» Work to be completed
Would you give the entries below again, precisely as they are written?

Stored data
—————
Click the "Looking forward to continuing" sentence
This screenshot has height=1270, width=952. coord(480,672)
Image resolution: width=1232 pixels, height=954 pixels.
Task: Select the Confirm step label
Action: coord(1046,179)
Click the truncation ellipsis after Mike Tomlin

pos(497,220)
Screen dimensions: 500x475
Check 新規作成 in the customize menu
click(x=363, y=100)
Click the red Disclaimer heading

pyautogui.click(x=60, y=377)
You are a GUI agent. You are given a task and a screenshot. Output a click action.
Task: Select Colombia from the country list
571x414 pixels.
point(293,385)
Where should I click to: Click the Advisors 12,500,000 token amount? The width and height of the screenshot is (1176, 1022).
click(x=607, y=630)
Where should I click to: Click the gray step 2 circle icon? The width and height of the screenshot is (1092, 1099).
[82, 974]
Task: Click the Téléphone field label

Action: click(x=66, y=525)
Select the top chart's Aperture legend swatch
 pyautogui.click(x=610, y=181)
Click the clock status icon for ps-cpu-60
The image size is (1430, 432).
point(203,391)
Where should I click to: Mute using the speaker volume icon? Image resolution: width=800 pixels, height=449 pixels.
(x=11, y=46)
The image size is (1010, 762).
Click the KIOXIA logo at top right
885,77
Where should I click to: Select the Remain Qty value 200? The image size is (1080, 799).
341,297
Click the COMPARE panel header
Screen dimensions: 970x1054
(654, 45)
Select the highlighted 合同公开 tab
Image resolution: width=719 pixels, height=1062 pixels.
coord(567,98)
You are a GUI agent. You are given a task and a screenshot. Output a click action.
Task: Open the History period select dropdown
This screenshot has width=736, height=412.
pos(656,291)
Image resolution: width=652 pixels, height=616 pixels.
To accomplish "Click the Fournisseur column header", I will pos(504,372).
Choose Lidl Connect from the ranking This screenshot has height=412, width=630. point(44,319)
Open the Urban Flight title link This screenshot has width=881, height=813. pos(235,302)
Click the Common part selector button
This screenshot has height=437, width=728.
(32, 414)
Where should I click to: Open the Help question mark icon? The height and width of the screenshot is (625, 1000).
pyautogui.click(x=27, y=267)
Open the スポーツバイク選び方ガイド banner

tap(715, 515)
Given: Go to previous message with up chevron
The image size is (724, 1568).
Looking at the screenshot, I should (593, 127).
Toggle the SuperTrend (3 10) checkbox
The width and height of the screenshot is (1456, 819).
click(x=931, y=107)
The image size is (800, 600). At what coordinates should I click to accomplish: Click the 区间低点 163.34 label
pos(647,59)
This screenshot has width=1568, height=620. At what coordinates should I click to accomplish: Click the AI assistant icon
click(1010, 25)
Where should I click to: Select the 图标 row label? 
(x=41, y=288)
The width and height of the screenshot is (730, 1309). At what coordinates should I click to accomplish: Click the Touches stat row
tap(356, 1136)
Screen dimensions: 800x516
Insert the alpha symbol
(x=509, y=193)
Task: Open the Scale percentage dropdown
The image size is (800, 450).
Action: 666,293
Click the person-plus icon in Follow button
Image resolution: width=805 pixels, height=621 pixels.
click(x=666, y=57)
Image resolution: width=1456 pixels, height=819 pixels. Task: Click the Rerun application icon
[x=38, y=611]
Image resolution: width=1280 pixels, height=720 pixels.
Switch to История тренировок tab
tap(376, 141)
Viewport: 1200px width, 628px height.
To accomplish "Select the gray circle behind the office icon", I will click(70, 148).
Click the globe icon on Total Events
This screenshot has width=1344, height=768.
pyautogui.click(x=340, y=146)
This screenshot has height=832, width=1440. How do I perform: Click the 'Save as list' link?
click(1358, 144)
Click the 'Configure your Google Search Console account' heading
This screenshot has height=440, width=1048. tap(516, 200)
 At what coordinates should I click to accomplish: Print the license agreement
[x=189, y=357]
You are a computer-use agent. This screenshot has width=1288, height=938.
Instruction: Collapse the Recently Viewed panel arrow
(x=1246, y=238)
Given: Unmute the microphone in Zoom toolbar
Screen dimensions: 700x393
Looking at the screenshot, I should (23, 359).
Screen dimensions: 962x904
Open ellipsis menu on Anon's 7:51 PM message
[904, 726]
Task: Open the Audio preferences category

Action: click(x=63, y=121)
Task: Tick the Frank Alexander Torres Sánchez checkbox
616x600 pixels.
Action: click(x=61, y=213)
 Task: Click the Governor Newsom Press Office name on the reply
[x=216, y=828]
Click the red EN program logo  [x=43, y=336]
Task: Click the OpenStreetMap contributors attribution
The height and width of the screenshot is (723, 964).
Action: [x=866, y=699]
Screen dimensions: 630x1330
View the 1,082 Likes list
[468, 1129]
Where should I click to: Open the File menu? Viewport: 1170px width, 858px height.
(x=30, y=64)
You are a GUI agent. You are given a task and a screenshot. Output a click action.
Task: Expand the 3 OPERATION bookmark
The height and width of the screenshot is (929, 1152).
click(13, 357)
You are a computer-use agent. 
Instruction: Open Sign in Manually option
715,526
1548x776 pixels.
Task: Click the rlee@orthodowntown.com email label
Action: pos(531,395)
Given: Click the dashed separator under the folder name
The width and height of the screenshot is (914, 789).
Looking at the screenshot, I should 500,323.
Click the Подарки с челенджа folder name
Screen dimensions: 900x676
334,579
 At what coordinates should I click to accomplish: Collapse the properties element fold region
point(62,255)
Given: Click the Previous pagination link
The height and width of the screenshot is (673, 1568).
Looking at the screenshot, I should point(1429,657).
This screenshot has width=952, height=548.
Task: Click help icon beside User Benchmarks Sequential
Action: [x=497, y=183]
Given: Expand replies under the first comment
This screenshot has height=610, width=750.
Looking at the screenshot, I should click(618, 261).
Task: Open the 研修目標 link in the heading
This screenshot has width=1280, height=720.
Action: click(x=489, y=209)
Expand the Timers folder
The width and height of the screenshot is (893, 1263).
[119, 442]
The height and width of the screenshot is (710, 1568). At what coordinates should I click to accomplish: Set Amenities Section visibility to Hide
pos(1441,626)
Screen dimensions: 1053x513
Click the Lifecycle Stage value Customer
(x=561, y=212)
—————
» Answer to this task
Click the "Looking forward to continuing" sentence
This screenshot has height=1270, width=952. coord(480,672)
Image resolution: width=1232 pixels, height=954 pixels.
Task: Select the Confirm step label
Action: coord(1046,179)
Click the truncation ellipsis after Mike Tomlin

pos(497,220)
Screen dimensions: 500x475
Check 新規作成 in the customize menu
click(x=363, y=100)
Click the red Disclaimer heading

pyautogui.click(x=60, y=377)
You are a GUI agent. You are given a task and a screenshot. Output a click action.
Task: Select Colombia from the country list
571x414 pixels.
point(293,385)
Where should I click to: Click the Advisors 12,500,000 token amount? The width and height of the screenshot is (1176, 1022).
click(x=607, y=630)
Where should I click to: Click the gray step 2 circle icon? The width and height of the screenshot is (1092, 1099).
[82, 974]
Task: Click the Téléphone field label

Action: click(x=66, y=525)
Select the top chart's Aperture legend swatch
 pyautogui.click(x=610, y=181)
Click the clock status icon for ps-cpu-60
The image size is (1430, 432).
point(203,391)
Where should I click to: Mute using the speaker volume icon? Image resolution: width=800 pixels, height=449 pixels.
(x=11, y=46)
The image size is (1010, 762).
Click the KIOXIA logo at top right
885,77
Where should I click to: Select the Remain Qty value 200? The image size is (1080, 799).
341,297
Click the COMPARE panel header
Screen dimensions: 970x1054
(654, 45)
Select the highlighted 合同公开 tab
Image resolution: width=719 pixels, height=1062 pixels.
coord(567,98)
You are a GUI agent. You are given a task and a screenshot. Output a click action.
Task: Open the History period select dropdown
This screenshot has width=736, height=412.
pos(656,291)
Image resolution: width=652 pixels, height=616 pixels.
To accomplish "Click the Fournisseur column header", I will pos(504,372).
Choose Lidl Connect from the ranking This screenshot has height=412, width=630. point(44,319)
Open the Urban Flight title link This screenshot has width=881, height=813. pos(235,302)
Click the Common part selector button
This screenshot has height=437, width=728.
(32, 414)
Where should I click to: Open the Help question mark icon? The height and width of the screenshot is (625, 1000).
pyautogui.click(x=27, y=267)
Open the スポーツバイク選び方ガイド banner

tap(715, 515)
Given: Go to previous message with up chevron
The image size is (724, 1568).
Looking at the screenshot, I should (593, 127).
Toggle the SuperTrend (3 10) checkbox
The width and height of the screenshot is (1456, 819).
click(x=931, y=107)
The image size is (800, 600). At what coordinates should I click to accomplish: Click the 区间低点 163.34 label
pos(647,59)
This screenshot has width=1568, height=620. At what coordinates should I click to accomplish: Click the AI assistant icon
click(1010, 25)
Where should I click to: Select the 图标 row label? 
(x=41, y=288)
The width and height of the screenshot is (730, 1309). At what coordinates should I click to accomplish: Click the Touches stat row
tap(356, 1136)
Screen dimensions: 800x516
Insert the alpha symbol
(x=509, y=193)
Task: Open the Scale percentage dropdown
The image size is (800, 450).
Action: 666,293
Click the person-plus icon in Follow button
Image resolution: width=805 pixels, height=621 pixels.
click(x=666, y=57)
Image resolution: width=1456 pixels, height=819 pixels. Task: Click the Rerun application icon
[x=38, y=611]
Image resolution: width=1280 pixels, height=720 pixels.
Switch to История тренировок tab
tap(376, 141)
Viewport: 1200px width, 628px height.
To accomplish "Select the gray circle behind the office icon", I will click(70, 148).
Click the globe icon on Total Events
This screenshot has width=1344, height=768.
pyautogui.click(x=340, y=146)
This screenshot has height=832, width=1440. How do I perform: Click the 'Save as list' link?
click(1358, 144)
Click the 'Configure your Google Search Console account' heading
This screenshot has height=440, width=1048. tap(516, 200)
 At what coordinates should I click to accomplish: Print the license agreement
[x=189, y=357]
You are a computer-use agent. This screenshot has width=1288, height=938.
Instruction: Collapse the Recently Viewed panel arrow
(x=1246, y=238)
Given: Unmute the microphone in Zoom toolbar
Screen dimensions: 700x393
Looking at the screenshot, I should (23, 359).
Screen dimensions: 962x904
Open ellipsis menu on Anon's 7:51 PM message
[904, 726]
Task: Open the Audio preferences category

Action: click(x=63, y=121)
Task: Tick the Frank Alexander Torres Sánchez checkbox
616x600 pixels.
Action: click(x=61, y=213)
 Task: Click the Governor Newsom Press Office name on the reply
[x=216, y=828]
Click the red EN program logo  [x=43, y=336]
Task: Click the OpenStreetMap contributors attribution
The height and width of the screenshot is (723, 964).
Action: [x=866, y=699]
Screen dimensions: 630x1330
View the 1,082 Likes list
[468, 1129]
Where should I click to: Open the File menu? Viewport: 1170px width, 858px height.
(x=30, y=64)
You are a GUI agent. You are given a task and a screenshot. Output a click action.
Task: Expand the 3 OPERATION bookmark
The height and width of the screenshot is (929, 1152).
click(13, 357)
You are a computer-use agent. 
Instruction: Open Sign in Manually option
715,526
1548x776 pixels.
Task: Click the rlee@orthodowntown.com email label
Action: pos(531,395)
Given: Click the dashed separator under the folder name
The width and height of the screenshot is (914, 789).
Looking at the screenshot, I should 500,323.
Click the Подарки с челенджа folder name
Screen dimensions: 900x676
334,579
 At what coordinates should I click to accomplish: Collapse the properties element fold region
point(62,255)
Given: Click the Previous pagination link
The height and width of the screenshot is (673, 1568).
Looking at the screenshot, I should point(1429,657).
This screenshot has width=952, height=548.
Task: Click help icon beside User Benchmarks Sequential
Action: [x=497, y=183]
Given: Expand replies under the first comment
This screenshot has height=610, width=750.
Looking at the screenshot, I should click(618, 261).
Task: Open the 研修目標 link in the heading
This screenshot has width=1280, height=720.
Action: click(x=489, y=209)
Expand the Timers folder
The width and height of the screenshot is (893, 1263).
[119, 442]
The height and width of the screenshot is (710, 1568). At what coordinates should I click to accomplish: Set Amenities Section visibility to Hide
pos(1441,626)
Screen dimensions: 1053x513
Click the Lifecycle Stage value Customer
(x=561, y=212)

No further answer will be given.